Deployments
Where possible, I converted my Kubernetes StatefulSets to Deployments. Because that’s what you do.
Local Persistent Volumes
The evolution of my cluster has been something like this:
- Single node
- Multi-node with Longhorn StorageClass
- Single node with Longhorn StorageClass
- Single node with no StorageClass, using HostPath for pod storage
This isn’t intrinsically bad, but it does cause problems with Helm charts.
- Install the Helm release
- A PersistentVolumeClaim is created
- Shit doesn’t work because no PersistentVolume gets made
My terrible workaround for this was to install a Helm chart, then go and edit the Deployment/StatefulSet to use hostPath.
This is not a good way of doing things, primarily because an upgrade to the installed Helm release blows away my hostPath modifications and then my service stops working. Because of this, things which I have installed using Helm are infrequently updated, which is bad.
So, I did a bit of research, and came across this blog post. This seemed to address my problems exactly. Then, I read the documentation. And it worked! This is how things should be done in the future:
- Install the Helm release
- Check the PersistantVolumeClaims that it made
- Manually create PersistentVolumes corresponding to the PVCs
- PVCs bind to the PVs and pods come up as expected!

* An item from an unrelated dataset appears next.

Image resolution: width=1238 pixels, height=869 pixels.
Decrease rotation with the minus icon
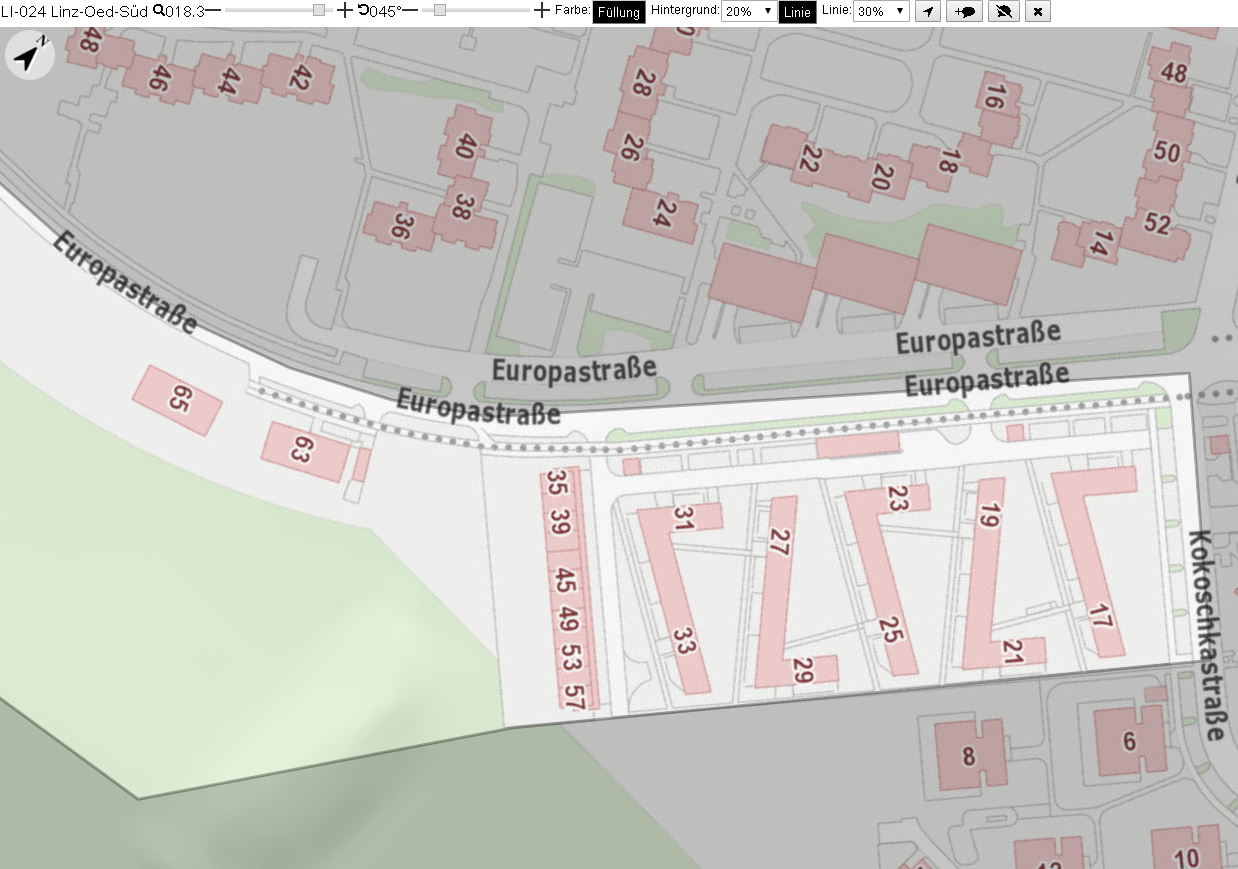tap(410, 11)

This creates some a lot of rework, but should facilitate easier maintenance going forward. For each installed Helm release:
- Adjust answers/values.yaml with good storage capacity
- Re-install Helm release
- Check the PersistentVolumeClaims that were created
- Create corresponding local PersistentVolumes
- Sleep well knowing that keeping my services up-to-date just got a lot easier.
Also need to apply the same treatment to services installed via manifests. Time consuming, but not difficult.
tl;dr – hostPath BAD, local volumes GOOD.
sig-storage-local-static-provisioner looks to be a thing to help with local volume management. I’ll test this in a VM before throwing into my running cluster.